Published: January 2020
Target Audience: Any embedded developer looking to get started with Machine Learning.
Jacob’s Rating: 5+ Stars
We live in a data centric world, whether that data is used to track and predict weather patterns, web traffic or analyze sensor results. The amount of data available is becoming large and complex, to the point that it is difficult for humans to recognize the patterns and write the software. Machine learning is a popular solution that has been very successful in the cloud and that is now finding its way to edge and the most resource constrained embedded systems.
TinyML, is a fantastic book that helps embedded software developers learn and understand how machine learning can be applied to problems and ease software development burdens. The book doesn’t require a developer to have any special knowledge in data science or machine learning, or in fact, even embedded systems. The authors convey to the reader, in an easy and exciting manner, what machine learning is all about using real world examples.

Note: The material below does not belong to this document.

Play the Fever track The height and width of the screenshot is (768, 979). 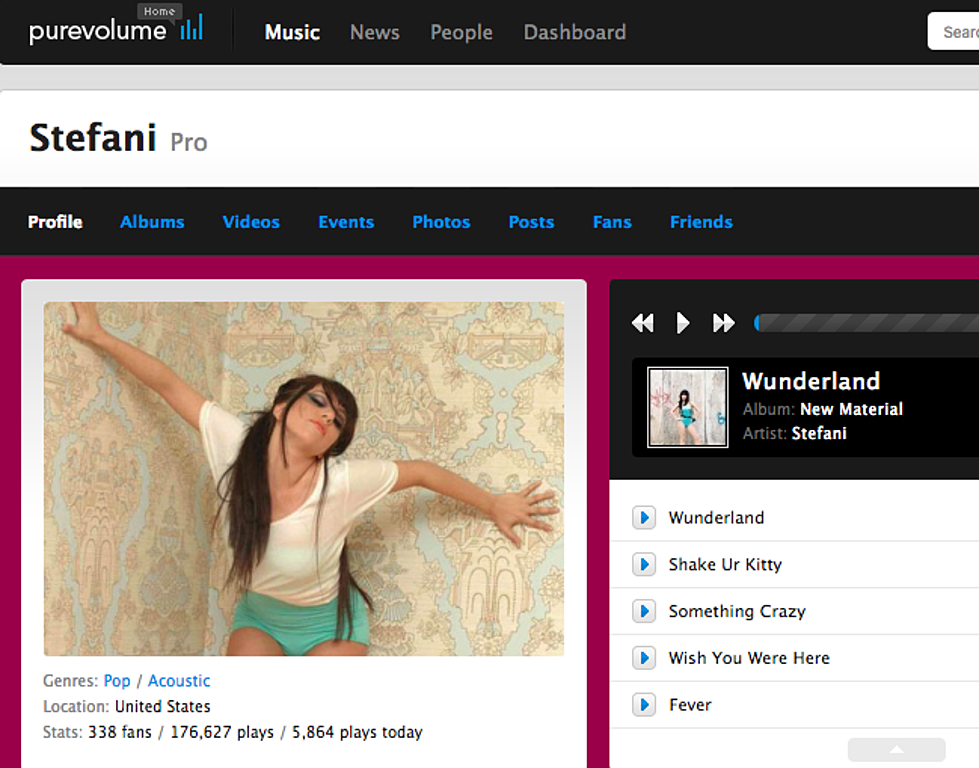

The examples leverage Google Colab, which allows the authors to share example code and solutions in the cloud on how to install tools, pull in data, train a model and deploy to an embedded system. In fact, there are several different development boards that can be used with the example code such as the:
The authors discuss practical theory and implementation, using Keras with Tensorflow Lite for microcontrollers. Readers have the opportunity to train and deploy machine learning models that cover topics such as:
- Hello World
- Wake-word detection
- Person detection
- Gesture recognition
This book is perfect for any developer who wants to get a hands-on working knowledge for how to train, deploy and optimize machine learning models to embedded systems. The authors are fantastically practical and provide insights to the reader that would be difficult to glean otherwise. I believe to get the most from this book, developers should get a development board and follow along with the examples so that they are not just reading but also doing the work. I’d even recommend that you play around with changing the models and observing how those changes result in changes to the trained models behavior and execution.

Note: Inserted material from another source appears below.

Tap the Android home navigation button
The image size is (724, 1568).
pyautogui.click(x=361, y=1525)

The only issue I had, which is not any fault to the authors, is that the tools chains are rapidly changing which results in some disconnects. The authors expected this and often point to where the latest procedures can be found. However, I’ve found that the Tensorflow Lite for microcontroller github has not been keeping up with those and often had to do extra research to resolve issues with installing and managing the toolchains. In fact, I have not been able to get my Sparkfun Edge to work, but was successful with the STM32, although I had headaches on my Mac with mbed.
I would highly recommend this book to any engineer who is interested in learning about machine learning on microcontrollers. The authors presented the material brilliantly and will undoubtedly help thousands of embedded software engineers learn how to successful get started in machine learning and adapt it to the nearly limitless applications that present themselves in the real world.